→ OBJECTIVE: Count how many lines in the entries below contain "Open" and reply with only that number.

→ RECORDS PROVIDED:
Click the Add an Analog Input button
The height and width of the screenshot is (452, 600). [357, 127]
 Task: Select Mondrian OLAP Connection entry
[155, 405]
---
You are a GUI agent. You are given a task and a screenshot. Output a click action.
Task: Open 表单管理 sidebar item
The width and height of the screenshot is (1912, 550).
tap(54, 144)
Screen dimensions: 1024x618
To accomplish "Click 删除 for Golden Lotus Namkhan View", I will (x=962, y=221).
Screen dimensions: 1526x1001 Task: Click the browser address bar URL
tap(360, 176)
---
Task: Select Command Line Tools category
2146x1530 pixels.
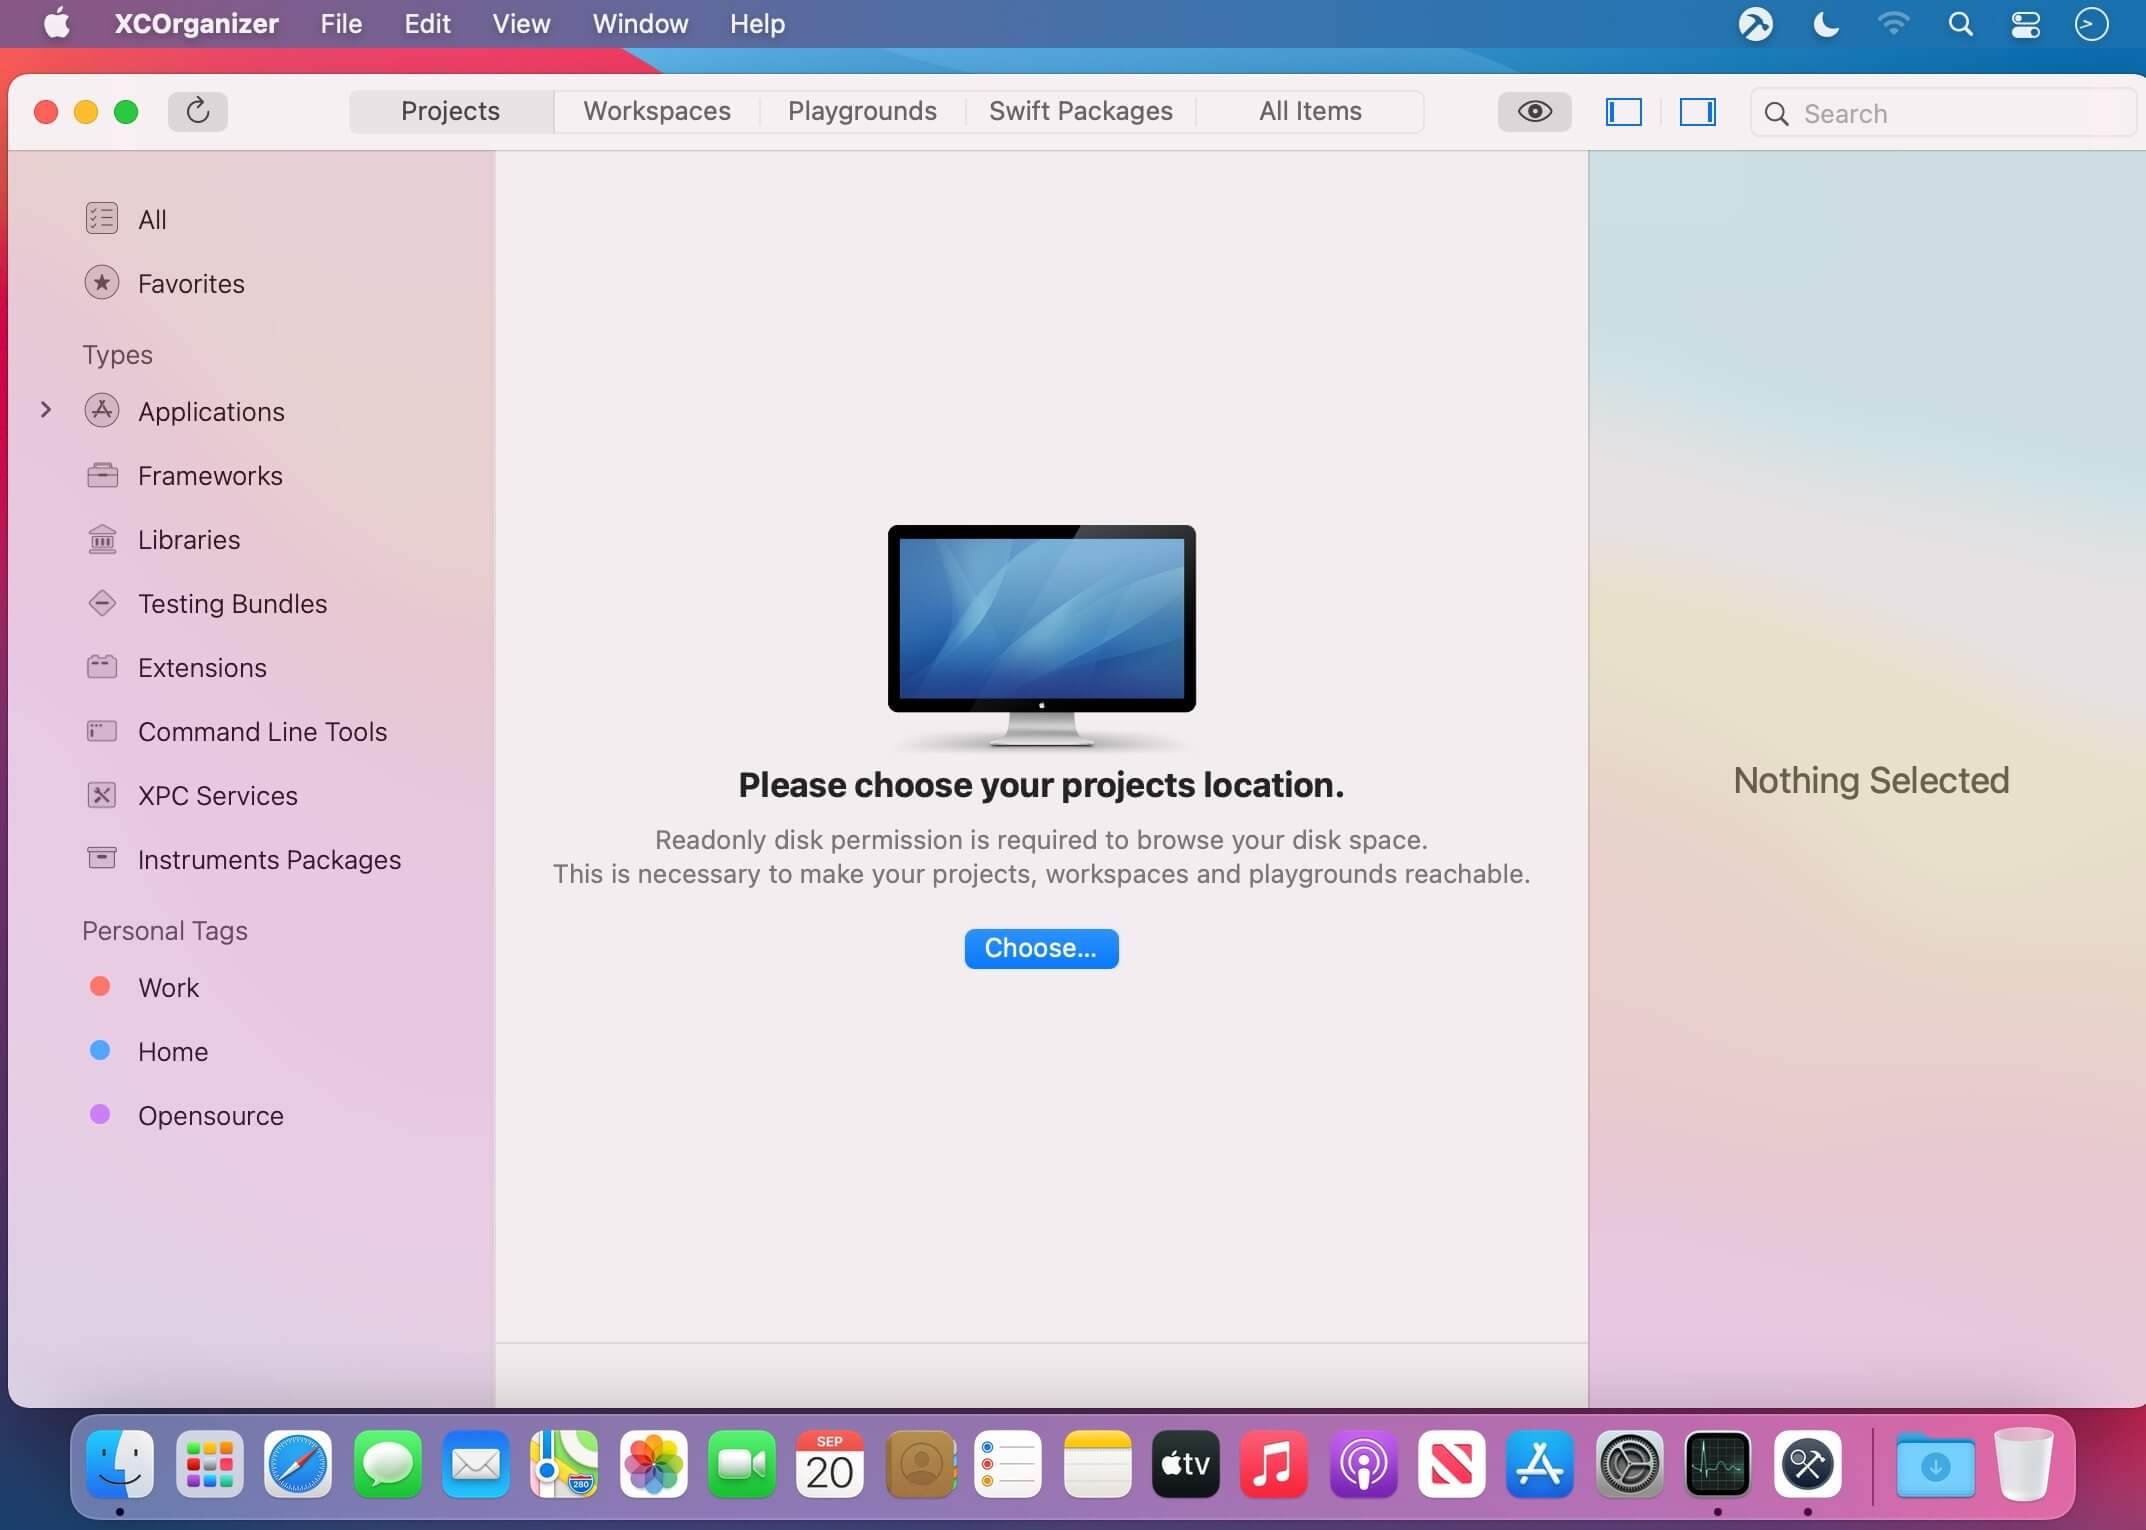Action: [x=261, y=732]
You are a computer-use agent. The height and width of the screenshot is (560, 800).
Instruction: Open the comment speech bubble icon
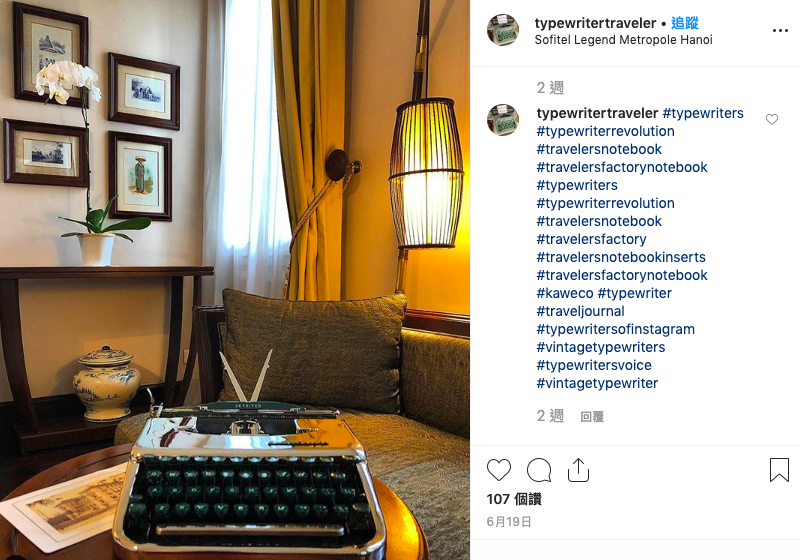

→ ANSWER FOR THE TASK: 2